### Tasks:
(A) Name every person the article on female officers killed in 2008 identifies by both first and last name.
(B) Using the article on female officers killed in 2008, decide whether each statement agrees with it: (i) The overall number of law enforcement fatalities in 2008 was 140. (ii) No year other than 2008 had as many female officers killed in the line of duty. (iii) Nicola Cotton was 24 years old. Answer yes or no for each, quoting the deciding words.
(C) Write out the part of the article on female officers killed in 2008 that begins at the words "Nicola Cotton became" and ends after the words "year were women.".

### Supplied passage:
################
# Record number of female officers killed in '08



## kwflatbed (Dec 29, 2004)

*Featuring articles from Executive Director Craig Floyd*
with National Law Enforcement Officers Memorial Fund 

By Craig Floyd

Provided by National Law Enforcement Officers Memorial Fund

A convenience store camera had caught the entire incident on videotape-every horror-filled moment. Nicola Cotton, a 24-year-old New Orleans police officer, had been brutally murdered while attempting to arrest a rape suspect.
It was a Monday morning, January 28, 2008. One of her colleagues, Matt Patin, was among the first officers on the scene. He had heard the urgent radio transmission from the police dispatcher saying that an officer needed help just a few blocks away. When he arrived on the scene, he stepped over a number of spent shell casings and saw his friend, Nicola, lying motionless on the ground and bleeding from her head. "I dropped down on the ground next to her and called her name, 'Nicola, Nicola.' I was hoping she would answer, but deep down, I knew she would not," he said later.
After watching his friend taken away in an ambulance, Matt went into the nearby convenience store and learned about the videotape of the incident. "I watched Nicola fight for her life for almost seven minutes," he said. "I watched the killer stand over her and shoot her over and over and over. When she squirmed, he took another shot. She did not go down without a fight. While I was watching the video, I thought, "You go girl - you gave it your all."
Nicola Cotton became the first of 15 female officers killed in the line of duty in 2008 (based on preliminary findings by the National Law Enforcement Officers Memorial Fund in Washington, DC). There has never been a deadlier year for women in the history of American law enforcement. The only other year to match that record-high total was 2002. Ironically, the overall number of law enforcement fatalities in 2008 was 140, the second lowest figure in more than 40 years. This means that for the first time ever, more than 10 percent of all of the officers killed last year were women.
################
Word and element location records:
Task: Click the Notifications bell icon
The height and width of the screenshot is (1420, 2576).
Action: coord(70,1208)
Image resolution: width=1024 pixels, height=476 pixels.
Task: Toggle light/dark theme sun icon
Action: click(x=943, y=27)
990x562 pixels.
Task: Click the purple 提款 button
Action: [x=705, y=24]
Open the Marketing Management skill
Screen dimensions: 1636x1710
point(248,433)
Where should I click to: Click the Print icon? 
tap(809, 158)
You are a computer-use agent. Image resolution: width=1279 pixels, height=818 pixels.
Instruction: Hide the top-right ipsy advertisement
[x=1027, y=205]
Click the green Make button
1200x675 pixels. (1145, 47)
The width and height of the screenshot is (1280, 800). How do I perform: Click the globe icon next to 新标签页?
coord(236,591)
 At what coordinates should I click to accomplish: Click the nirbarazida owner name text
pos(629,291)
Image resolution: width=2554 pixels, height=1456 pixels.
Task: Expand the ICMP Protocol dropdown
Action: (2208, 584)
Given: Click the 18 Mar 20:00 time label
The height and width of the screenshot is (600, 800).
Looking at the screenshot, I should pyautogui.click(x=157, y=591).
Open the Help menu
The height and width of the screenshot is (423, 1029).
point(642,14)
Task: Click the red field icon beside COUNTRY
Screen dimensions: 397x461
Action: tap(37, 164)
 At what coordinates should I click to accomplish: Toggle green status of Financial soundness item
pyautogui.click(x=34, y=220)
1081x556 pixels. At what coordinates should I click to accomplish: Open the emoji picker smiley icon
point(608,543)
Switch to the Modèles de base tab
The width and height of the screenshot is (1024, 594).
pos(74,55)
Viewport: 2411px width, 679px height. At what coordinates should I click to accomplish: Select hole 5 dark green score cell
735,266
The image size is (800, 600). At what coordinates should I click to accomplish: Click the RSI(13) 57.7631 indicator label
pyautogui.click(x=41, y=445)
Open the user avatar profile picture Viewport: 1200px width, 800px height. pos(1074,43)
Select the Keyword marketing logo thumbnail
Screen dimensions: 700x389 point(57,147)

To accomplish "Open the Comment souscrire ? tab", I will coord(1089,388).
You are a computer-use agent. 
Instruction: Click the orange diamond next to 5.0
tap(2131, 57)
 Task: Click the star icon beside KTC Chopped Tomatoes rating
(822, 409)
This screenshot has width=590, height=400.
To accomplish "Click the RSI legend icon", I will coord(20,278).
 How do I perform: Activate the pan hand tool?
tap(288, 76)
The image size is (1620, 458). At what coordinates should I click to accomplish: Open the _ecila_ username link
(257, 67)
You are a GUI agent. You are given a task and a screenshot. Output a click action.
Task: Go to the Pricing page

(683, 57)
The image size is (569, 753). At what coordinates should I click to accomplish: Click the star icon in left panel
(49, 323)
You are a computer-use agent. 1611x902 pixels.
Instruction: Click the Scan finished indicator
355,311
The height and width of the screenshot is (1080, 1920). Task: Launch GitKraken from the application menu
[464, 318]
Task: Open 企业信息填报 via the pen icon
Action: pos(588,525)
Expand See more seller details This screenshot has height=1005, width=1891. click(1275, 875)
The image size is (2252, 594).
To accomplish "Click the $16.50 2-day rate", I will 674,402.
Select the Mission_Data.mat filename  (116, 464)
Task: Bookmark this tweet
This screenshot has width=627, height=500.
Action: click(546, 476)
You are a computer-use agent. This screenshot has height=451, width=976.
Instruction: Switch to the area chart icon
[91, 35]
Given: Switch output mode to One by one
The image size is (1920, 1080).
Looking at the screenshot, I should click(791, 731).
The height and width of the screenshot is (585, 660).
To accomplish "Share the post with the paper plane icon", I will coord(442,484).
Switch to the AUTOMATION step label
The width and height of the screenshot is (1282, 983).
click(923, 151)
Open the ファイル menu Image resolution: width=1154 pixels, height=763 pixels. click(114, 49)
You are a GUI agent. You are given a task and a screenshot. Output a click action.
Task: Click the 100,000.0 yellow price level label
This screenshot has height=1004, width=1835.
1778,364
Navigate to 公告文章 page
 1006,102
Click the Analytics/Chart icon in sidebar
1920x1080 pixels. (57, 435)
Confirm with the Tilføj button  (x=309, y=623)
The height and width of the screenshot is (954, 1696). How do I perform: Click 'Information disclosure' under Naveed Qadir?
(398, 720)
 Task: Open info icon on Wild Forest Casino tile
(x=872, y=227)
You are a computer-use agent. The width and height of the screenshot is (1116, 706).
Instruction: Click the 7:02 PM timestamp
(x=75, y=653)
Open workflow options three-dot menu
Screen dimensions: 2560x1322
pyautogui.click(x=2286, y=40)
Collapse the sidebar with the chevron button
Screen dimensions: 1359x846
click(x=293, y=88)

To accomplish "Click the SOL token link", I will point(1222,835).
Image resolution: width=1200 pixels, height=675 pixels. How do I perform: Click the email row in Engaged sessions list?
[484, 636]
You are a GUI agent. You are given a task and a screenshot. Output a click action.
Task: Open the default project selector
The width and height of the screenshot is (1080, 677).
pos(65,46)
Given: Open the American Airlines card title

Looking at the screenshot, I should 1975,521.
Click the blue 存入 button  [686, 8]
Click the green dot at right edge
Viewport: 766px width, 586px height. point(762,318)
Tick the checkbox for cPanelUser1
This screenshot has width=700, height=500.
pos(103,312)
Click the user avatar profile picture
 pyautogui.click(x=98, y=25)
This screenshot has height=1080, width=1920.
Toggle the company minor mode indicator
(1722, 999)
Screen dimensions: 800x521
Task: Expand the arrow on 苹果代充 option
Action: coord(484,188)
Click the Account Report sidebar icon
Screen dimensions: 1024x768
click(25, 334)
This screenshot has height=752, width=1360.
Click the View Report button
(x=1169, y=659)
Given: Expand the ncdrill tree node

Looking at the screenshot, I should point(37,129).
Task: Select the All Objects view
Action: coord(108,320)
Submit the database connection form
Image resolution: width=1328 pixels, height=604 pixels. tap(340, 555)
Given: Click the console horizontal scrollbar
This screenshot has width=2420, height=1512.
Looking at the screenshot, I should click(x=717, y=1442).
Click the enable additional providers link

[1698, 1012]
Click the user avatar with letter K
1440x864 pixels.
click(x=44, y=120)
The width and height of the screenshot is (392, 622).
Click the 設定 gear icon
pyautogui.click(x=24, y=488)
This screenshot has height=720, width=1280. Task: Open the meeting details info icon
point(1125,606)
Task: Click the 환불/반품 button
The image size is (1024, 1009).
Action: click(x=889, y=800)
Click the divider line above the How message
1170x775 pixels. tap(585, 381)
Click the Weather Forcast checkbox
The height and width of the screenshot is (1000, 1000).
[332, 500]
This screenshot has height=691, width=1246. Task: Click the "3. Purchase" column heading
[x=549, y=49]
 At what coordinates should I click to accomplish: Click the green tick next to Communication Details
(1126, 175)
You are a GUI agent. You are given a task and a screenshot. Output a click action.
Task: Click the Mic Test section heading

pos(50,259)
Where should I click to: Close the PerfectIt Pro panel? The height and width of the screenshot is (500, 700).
################
### Full answers:
(A) Craig Floyd, Nicola Cotton, Matt Patin

(B)
(i) Yes: "the overall number of law enforcement fatalities in 2008 was 140"
(ii) No: "The only other year to match that record-high total was 2002."
(iii) Yes: "Nicola Cotton, a 24-year-old New Orleans police officer"

(C)
Nicola Cotton became the first of 15 female officers killed in the line of duty in 2008 (based on preliminary findings by the National Law Enforcement Officers Memorial Fund in Washington, DC). There has never been a deadlier year for women in the history of American law enforcement. The only other year to match that record-high total was 2002. Ironically, the overall number of law enforcement fatalities in 2008 was 140, the second lowest figure in more than 40 years. This means that for the first time ever, more than 10 percent of all of the officers killed last year were women.